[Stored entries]
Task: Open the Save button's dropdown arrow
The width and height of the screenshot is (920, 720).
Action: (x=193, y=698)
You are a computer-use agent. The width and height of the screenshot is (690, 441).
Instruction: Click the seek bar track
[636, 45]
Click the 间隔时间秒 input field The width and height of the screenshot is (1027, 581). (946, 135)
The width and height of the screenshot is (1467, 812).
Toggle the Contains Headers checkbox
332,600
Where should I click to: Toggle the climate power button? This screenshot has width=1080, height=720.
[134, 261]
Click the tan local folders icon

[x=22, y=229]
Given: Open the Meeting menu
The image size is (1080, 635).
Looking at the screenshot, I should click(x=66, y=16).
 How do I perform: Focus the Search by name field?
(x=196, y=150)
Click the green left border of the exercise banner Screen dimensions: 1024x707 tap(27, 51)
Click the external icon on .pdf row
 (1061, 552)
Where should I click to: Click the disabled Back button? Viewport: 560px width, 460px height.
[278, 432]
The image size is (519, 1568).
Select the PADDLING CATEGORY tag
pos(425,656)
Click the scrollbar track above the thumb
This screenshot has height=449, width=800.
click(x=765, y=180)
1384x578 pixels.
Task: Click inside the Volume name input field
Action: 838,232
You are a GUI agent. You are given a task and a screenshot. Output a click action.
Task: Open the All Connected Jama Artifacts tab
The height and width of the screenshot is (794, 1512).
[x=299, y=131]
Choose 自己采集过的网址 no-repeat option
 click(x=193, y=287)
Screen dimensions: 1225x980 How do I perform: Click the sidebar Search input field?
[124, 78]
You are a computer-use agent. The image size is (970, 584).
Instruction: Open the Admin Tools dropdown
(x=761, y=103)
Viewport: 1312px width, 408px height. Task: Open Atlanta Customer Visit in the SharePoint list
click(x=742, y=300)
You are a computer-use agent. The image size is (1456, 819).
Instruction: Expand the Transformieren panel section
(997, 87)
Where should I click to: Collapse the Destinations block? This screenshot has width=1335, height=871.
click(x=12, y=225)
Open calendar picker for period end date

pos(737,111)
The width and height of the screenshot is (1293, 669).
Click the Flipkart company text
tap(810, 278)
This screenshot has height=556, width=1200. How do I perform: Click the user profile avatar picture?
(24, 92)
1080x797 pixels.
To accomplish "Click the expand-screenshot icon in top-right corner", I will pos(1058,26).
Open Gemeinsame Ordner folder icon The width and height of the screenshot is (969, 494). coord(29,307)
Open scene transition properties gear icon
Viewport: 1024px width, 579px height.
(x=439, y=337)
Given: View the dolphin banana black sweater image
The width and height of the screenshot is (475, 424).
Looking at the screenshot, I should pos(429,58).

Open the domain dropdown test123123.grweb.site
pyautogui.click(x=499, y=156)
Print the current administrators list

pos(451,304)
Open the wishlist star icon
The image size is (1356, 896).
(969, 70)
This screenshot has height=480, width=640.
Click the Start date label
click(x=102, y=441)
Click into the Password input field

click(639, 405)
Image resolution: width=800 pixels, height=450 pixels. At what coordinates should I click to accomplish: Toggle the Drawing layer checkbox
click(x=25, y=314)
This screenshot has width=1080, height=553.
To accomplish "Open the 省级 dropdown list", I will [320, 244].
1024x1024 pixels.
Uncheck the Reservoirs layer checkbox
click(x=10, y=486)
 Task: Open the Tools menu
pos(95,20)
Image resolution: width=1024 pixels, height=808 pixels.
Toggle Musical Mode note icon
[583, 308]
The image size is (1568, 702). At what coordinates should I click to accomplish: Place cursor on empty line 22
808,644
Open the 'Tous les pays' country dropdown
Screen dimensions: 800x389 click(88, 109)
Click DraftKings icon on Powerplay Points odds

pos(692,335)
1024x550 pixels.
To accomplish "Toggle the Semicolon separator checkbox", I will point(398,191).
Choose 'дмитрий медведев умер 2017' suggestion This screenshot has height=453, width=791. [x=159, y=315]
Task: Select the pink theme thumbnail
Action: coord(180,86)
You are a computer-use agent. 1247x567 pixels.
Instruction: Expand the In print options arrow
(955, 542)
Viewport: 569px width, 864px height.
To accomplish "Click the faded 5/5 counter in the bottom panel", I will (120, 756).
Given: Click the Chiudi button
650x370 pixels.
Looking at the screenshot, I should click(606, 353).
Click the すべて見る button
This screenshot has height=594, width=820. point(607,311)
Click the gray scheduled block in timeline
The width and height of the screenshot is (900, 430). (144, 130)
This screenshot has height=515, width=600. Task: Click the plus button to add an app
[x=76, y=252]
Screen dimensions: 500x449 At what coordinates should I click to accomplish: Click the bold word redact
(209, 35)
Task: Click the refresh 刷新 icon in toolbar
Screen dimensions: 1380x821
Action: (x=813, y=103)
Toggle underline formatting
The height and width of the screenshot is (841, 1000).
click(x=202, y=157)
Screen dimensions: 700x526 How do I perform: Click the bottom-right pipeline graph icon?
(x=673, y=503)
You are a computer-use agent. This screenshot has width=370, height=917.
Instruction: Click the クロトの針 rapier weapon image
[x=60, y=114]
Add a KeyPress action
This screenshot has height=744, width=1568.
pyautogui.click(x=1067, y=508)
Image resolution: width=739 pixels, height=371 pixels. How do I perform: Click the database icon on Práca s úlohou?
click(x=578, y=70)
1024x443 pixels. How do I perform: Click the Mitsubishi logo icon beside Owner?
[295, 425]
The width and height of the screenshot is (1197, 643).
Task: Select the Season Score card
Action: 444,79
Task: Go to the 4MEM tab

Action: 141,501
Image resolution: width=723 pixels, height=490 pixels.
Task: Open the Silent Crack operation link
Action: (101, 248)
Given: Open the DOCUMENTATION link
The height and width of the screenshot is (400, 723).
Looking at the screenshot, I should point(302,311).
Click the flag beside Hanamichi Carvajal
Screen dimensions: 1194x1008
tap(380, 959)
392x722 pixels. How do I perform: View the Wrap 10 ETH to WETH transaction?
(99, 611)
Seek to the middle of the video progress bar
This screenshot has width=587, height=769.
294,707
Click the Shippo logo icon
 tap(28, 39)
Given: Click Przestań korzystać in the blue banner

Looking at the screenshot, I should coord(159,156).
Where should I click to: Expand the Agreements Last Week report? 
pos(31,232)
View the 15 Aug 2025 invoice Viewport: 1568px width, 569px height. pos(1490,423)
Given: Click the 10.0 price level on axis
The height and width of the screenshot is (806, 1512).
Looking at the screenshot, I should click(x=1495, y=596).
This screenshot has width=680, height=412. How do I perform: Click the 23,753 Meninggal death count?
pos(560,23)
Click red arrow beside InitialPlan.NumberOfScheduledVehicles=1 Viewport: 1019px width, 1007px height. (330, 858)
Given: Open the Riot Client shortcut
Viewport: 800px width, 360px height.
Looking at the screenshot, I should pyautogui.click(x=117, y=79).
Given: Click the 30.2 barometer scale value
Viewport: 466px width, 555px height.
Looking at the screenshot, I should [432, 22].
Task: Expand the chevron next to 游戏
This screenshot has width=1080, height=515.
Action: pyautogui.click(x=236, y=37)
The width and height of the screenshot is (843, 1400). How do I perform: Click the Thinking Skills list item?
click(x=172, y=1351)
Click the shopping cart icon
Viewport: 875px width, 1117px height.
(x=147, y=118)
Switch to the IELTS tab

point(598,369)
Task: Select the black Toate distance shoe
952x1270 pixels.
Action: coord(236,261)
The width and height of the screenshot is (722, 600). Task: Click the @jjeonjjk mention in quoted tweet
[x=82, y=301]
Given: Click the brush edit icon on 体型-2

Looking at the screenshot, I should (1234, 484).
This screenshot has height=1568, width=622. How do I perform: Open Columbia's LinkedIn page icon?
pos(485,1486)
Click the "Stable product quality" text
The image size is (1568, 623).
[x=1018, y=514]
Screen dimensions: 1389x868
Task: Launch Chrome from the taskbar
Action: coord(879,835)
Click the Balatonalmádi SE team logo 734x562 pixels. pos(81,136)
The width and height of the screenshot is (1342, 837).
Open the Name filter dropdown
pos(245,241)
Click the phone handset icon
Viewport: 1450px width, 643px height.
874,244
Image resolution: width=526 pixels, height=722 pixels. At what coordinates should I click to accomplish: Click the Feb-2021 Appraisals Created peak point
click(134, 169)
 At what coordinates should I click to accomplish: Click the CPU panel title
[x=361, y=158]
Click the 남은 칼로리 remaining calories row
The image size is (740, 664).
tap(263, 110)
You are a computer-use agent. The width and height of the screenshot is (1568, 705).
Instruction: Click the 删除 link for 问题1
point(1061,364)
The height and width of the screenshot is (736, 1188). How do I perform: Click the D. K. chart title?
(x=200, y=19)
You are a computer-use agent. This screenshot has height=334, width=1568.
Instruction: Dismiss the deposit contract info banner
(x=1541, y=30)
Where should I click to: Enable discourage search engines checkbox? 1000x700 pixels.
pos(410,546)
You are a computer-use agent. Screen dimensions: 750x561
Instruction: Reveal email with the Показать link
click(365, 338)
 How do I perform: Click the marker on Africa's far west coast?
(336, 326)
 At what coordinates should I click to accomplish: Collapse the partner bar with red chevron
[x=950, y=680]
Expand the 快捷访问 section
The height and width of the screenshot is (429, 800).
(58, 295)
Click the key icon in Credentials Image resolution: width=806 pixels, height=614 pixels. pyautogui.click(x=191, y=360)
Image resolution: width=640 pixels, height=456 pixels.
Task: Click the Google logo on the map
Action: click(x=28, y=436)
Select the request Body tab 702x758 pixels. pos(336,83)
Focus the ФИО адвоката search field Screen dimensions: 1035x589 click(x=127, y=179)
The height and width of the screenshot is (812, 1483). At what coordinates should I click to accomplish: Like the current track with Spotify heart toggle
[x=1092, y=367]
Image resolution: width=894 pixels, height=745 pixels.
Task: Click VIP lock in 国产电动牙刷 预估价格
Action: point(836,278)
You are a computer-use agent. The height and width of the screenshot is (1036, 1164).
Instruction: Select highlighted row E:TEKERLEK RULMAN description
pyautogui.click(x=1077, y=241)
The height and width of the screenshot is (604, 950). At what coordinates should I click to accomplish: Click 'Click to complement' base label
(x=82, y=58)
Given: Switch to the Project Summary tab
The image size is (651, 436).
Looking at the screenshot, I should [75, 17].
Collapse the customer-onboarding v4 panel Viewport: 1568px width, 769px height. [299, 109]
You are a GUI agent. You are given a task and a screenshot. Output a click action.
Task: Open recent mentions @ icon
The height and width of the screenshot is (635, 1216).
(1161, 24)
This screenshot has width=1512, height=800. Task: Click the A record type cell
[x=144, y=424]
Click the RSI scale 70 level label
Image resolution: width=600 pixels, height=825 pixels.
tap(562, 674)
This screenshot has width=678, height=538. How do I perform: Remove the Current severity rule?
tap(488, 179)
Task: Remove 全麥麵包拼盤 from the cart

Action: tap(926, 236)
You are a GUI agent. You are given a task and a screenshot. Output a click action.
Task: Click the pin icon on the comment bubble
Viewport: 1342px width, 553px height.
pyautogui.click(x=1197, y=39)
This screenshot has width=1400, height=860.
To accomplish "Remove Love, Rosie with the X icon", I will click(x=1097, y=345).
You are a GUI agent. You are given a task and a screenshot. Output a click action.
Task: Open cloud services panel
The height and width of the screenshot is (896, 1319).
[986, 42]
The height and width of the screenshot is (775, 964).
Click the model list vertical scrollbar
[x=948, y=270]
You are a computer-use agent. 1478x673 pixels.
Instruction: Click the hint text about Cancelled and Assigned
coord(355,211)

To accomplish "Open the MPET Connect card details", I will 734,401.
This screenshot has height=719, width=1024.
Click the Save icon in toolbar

◆ TASK TO COMPLETE: Retype exactly, and only, the lines above from the one where "The width and height of the screenshot is (843, 1400)." occurs up to and including the one where "The width and height of the screenshot is (1342, 837)." occurs.

◆ TASK ANSWER:
The width and height of the screenshot is (843, 1400). How do I perform: Click the Thinking Skills list item?
click(x=172, y=1351)
Click the shopping cart icon
Viewport: 875px width, 1117px height.
(x=147, y=118)
Switch to the IELTS tab

point(598,369)
Task: Select the black Toate distance shoe
952x1270 pixels.
Action: coord(236,261)
The width and height of the screenshot is (722, 600). Task: Click the @jjeonjjk mention in quoted tweet
[x=82, y=301]
Given: Click the brush edit icon on 体型-2

Looking at the screenshot, I should (1234, 484).
This screenshot has height=1568, width=622. How do I perform: Open Columbia's LinkedIn page icon?
pos(485,1486)
Click the "Stable product quality" text
The image size is (1568, 623).
[x=1018, y=514]
Screen dimensions: 1389x868
Task: Launch Chrome from the taskbar
Action: coord(879,835)
Click the Balatonalmádi SE team logo 734x562 pixels. pos(81,136)
The width and height of the screenshot is (1342, 837).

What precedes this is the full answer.